The problems ISDN solved included the poor quality and low speed of analog modems for data calls, the inability to use the same line for multiple simultaneous services, and the slow call setup times. By providing end-to-end digital connectivity, ISDN enabled reliable 64 kbps data channels, which were revolutionary for dial-up internet, video conferencing, and fax. For 3GPP, the challenge was to design a mobile system that could offer equivalent services and quality. By adopting ISDN principles—such as 64 kbps bearer channels, E.164 numbering, and ISUP signaling—GSM could present itself as just another access network to the ISDN core, simplifying interworking and allowing mobile users to access the same supplementary services as fixed ISDN subscribers.

Historically, ISDN served as the blueprint for the circuit-switched core in 2G and 3G networks. However, its limitations, such as the inflexibility of circuit switching for bursty data traffic and the complexity of managing separate networks for voice and data, motivated the move towards packet-switched all-IP architectures in 3GPP Release 4 and beyond with the IP Multimedia Subsystem (IMS).
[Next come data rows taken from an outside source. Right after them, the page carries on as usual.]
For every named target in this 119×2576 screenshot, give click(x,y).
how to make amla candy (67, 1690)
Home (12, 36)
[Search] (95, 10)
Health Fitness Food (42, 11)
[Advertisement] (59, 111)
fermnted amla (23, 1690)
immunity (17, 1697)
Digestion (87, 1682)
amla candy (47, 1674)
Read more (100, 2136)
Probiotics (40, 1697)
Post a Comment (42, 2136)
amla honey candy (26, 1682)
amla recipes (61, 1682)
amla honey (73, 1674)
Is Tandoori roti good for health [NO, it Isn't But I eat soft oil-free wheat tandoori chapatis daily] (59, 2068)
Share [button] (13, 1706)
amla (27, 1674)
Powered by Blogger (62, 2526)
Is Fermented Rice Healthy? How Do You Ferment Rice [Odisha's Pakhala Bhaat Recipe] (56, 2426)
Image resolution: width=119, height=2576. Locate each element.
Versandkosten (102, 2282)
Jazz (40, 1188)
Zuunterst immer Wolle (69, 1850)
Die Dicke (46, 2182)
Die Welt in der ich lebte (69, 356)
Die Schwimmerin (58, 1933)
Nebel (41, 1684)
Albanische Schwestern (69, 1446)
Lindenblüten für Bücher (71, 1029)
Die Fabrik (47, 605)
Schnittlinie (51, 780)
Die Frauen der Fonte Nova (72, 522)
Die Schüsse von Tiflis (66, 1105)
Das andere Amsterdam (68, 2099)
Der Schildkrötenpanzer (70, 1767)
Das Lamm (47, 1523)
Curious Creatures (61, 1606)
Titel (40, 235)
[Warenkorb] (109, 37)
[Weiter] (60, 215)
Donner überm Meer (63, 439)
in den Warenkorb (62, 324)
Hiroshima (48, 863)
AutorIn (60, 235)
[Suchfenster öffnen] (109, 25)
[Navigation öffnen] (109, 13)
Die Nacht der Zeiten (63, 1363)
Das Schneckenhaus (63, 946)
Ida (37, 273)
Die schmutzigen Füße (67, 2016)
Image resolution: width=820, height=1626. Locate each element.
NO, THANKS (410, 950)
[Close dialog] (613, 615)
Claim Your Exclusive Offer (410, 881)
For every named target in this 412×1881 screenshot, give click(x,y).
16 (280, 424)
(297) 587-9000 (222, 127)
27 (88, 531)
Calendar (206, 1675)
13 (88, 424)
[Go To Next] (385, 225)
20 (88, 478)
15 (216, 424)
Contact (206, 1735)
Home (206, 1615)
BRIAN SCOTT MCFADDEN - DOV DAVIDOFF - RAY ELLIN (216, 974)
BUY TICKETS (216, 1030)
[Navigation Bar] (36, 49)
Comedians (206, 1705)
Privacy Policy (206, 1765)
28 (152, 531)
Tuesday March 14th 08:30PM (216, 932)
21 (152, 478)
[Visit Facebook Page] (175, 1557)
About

Despite this evolution, ISDN interworking remains specified to support legacy connectivity, especially for international roaming and in areas where ISDN has not been fully phased out. The extensive list of 3GPP specs referencing ISDN, spanning from Release 99 to Release 19, underscores its enduring role in ensuring backward compatibility and a smooth migration path from circuit-switched to packet-switched services in mobile telecommunications.